* Begin Records provided *

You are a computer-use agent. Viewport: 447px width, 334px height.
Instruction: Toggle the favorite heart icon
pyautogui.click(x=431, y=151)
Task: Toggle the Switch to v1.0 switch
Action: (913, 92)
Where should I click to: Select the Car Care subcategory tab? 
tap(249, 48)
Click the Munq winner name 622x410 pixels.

* End Records provided *
* Begin Records provided *

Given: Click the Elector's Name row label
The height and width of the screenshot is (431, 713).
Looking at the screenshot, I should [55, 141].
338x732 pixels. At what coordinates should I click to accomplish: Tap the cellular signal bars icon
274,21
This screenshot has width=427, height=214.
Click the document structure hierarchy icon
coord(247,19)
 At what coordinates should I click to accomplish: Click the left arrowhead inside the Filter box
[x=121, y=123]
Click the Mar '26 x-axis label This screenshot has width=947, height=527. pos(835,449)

* End Records provided *
* Begin Records provided *

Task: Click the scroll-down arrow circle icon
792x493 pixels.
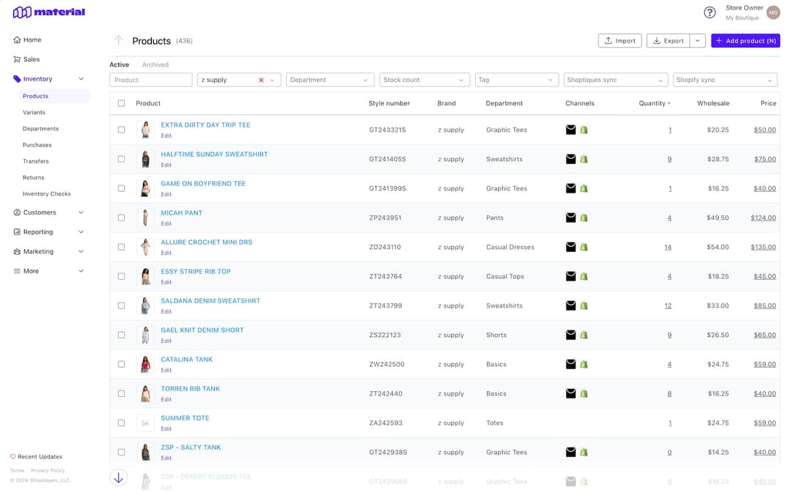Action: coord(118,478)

* End Records provided *

# Stated exercise:
Copy the rows verbatim, starting at the line that contains "You are a computer-use" and ending with the line that contains "Click the Munq winner name 622x410 pixels.", including both of those lines.

# Expected output:
You are a computer-use agent. Viewport: 447px width, 334px height.
Instruction: Toggle the favorite heart icon
pyautogui.click(x=431, y=151)
Task: Toggle the Switch to v1.0 switch
Action: (913, 92)
Where should I click to: Select the Car Care subcategory tab? 
tap(249, 48)
Click the Munq winner name 622x410 pixels.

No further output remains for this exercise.